To understand these issues, let’s discuss basic complications that arise in all domestic M&A transactions.
Corporate Governance. State corporate law governs a host of merger-related issues including voting rights and procedure, deal protection measures, and board fiduciary duties.
Regulatory Approval. Transactions between companies engaged in similar business may produce anticompetitive outcomes in violation of the Sherman or Clayton Acts. The FTC or DOJ could block these violative transactions. In addition, certain regulated industries (e.g., energy and banking) face separate regulatory barriers in consummating M&A transactions.
Securities. Non-exempt securities issued as merger consideration need to comply with the 1933 and 1934 Acts and state “blue sky” laws.
Tax. The merged entity must comply with all requirements under the IRC. Understanding and minimizing the tax consequences of a merger comprises a major portion of the due diligence process.
That’s a lot to consider, right? Now let’s look at how the cross-border element compounds these issues.

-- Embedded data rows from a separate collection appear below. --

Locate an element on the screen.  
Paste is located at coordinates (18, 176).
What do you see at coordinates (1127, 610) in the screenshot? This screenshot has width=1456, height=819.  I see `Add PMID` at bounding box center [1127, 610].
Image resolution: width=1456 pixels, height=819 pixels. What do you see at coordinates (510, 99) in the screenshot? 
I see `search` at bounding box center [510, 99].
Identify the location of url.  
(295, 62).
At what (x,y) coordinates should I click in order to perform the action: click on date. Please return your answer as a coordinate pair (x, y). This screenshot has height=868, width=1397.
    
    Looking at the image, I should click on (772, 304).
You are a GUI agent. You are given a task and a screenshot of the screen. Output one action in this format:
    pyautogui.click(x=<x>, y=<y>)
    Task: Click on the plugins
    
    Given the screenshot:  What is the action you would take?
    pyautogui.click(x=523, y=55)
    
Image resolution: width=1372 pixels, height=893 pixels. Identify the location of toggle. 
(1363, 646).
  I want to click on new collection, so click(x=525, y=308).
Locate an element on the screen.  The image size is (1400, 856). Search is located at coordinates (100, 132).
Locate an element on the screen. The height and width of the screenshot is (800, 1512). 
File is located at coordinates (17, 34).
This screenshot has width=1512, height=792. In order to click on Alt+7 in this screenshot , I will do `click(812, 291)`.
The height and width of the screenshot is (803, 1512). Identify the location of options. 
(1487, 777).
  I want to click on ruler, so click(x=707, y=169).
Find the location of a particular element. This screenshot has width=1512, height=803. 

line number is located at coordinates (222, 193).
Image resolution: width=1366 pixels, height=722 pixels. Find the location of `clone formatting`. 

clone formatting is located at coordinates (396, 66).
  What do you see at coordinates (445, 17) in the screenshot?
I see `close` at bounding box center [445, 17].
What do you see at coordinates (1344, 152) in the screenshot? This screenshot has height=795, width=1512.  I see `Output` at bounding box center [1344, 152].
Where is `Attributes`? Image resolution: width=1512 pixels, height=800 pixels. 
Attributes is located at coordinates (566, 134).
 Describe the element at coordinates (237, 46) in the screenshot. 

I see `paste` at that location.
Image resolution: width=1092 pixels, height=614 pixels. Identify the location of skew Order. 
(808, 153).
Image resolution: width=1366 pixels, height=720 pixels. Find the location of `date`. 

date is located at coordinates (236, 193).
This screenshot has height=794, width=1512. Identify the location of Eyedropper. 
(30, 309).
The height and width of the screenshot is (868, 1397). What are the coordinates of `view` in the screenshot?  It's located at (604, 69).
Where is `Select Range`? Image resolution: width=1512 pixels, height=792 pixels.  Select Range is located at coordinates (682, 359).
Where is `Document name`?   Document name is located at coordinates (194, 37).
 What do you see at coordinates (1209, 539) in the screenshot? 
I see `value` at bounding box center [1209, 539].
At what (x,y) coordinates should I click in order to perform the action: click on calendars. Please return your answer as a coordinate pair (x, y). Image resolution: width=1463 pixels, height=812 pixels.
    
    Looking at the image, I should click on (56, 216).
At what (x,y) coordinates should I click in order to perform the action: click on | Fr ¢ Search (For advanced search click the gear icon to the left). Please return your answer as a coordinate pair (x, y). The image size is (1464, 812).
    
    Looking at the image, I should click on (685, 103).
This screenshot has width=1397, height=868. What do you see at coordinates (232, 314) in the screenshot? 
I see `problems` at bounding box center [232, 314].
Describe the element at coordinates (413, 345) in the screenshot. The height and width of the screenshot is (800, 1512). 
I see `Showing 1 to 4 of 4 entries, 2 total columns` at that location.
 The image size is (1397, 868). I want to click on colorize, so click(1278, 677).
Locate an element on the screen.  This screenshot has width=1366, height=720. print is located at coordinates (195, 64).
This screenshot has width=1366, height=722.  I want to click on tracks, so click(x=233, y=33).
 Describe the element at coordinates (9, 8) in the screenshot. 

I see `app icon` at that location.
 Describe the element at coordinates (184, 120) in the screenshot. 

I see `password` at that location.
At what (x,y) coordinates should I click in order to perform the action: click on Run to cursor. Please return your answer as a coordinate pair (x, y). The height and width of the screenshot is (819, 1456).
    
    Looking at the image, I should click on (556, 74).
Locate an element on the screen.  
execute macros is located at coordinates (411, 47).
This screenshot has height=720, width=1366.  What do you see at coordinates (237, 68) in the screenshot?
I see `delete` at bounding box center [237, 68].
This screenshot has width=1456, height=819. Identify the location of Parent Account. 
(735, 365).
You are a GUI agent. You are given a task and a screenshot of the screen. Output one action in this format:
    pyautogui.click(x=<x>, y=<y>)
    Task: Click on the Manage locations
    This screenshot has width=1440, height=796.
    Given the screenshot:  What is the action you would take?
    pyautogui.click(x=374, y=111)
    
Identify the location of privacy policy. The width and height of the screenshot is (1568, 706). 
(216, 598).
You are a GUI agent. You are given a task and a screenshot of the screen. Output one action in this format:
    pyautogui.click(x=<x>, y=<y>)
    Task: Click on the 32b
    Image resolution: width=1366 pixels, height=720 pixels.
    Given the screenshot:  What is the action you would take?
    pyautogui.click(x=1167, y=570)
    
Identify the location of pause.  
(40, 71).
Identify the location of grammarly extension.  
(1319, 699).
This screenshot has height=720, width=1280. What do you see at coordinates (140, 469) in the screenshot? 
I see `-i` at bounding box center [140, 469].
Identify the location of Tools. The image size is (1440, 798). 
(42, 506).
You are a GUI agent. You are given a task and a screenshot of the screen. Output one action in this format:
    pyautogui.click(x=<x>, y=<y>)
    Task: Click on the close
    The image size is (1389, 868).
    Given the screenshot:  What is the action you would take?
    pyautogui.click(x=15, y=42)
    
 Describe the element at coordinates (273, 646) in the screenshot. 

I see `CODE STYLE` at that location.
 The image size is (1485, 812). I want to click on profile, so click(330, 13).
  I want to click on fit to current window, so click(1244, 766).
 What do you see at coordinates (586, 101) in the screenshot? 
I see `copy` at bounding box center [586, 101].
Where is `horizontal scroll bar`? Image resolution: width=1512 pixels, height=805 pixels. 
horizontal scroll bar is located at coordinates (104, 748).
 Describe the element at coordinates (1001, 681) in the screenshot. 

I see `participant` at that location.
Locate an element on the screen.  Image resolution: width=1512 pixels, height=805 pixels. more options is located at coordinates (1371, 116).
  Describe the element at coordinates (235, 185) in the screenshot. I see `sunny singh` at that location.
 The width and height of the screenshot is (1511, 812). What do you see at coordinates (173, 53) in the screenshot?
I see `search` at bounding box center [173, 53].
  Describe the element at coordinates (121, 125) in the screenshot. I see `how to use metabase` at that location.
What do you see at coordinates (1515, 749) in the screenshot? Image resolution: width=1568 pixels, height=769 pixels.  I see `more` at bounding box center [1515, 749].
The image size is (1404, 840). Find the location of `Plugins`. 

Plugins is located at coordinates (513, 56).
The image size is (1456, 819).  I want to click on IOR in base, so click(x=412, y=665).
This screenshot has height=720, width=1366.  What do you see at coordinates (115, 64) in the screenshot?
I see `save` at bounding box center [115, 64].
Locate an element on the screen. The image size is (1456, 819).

Corporate Governance. Each country maintains its own corporate governance standards. Common practices in one country may be prohibited in another. For example, Italy prohibits agreements that condition the transfer of shares on discretionary board approval; these agreements commonly occur in the United States. A merger between an American and Italian company would require resolution of this contradiction.
Regulatory Approval. Cross-border transactions may require additional regulatory approval. For example, the Committee on Foreign Investments in the United States (CFIUS) retains jurisdiction to review foreign acquisitions of U.S.-based technology and energy companies. This review goes beyond the review required for a merger between two domestic technology or energy companies.
Securities. Again, non-exempt securities issued as merger consideration need to comply with the 1933 and 1934 Acts and state blue sky laws. This includes securities issued by the foreign corporation.
Tax. The U.S. corporate tax rate exceeds the rate of all other industrialized countries. Accordingly, foreign companies seek to minimize the assets that become subject to U.S. tax. This concern adds an additional consideration compared to purely domestic mergers. Moreover, the greater tax eats away at the profits from the transaction.
These difficulties effectively preclude the direct M&A transaction. A direct merger subjects the entire merged entity to the U.S. corporate tax. Moreover, a direct merger gives dissenting shareholders significant veto power because their approval is required to approve the merger and amend the organizational documents to resolve any contradictions between national laws.
The merger of subsidiaries presents a more workable option. This structure circumvents the United States’ higher tax by allowing the foreign corporation to isolate its non-merger assets. This structure also prevents dissenting shareholders from blocking the deal because the parent company is no longer a party to the merger. Finally, the merger of subsidiaries allows the acquiring company to cherry pick certain assets without giving the acquirer undue influence over the parent’s operations.
Of course, this structure only provides a starting point. An alternative structure may better achieve the parties’ goals. The final structure should incorporate all information discovered in the due diligence process, including operational concerns related to the target’s business, financial burdens that may hinder the transaction, and political or regulatory barriers in the target’s home country. Still, many cross-border transactions incorporate the basic structure in some way.
The issues discussed in this article can take many forms. This means the M&A transactions addressing these issues can take many forms as well. Ultimately, the lawyer’s job is to structure the transaction so as to best address the issues while meeting the client’s goals. This process can seem daunting. However, the creative use of subsidiaries can minimize these challenges and provide the added flexibility needed to complete the transaction.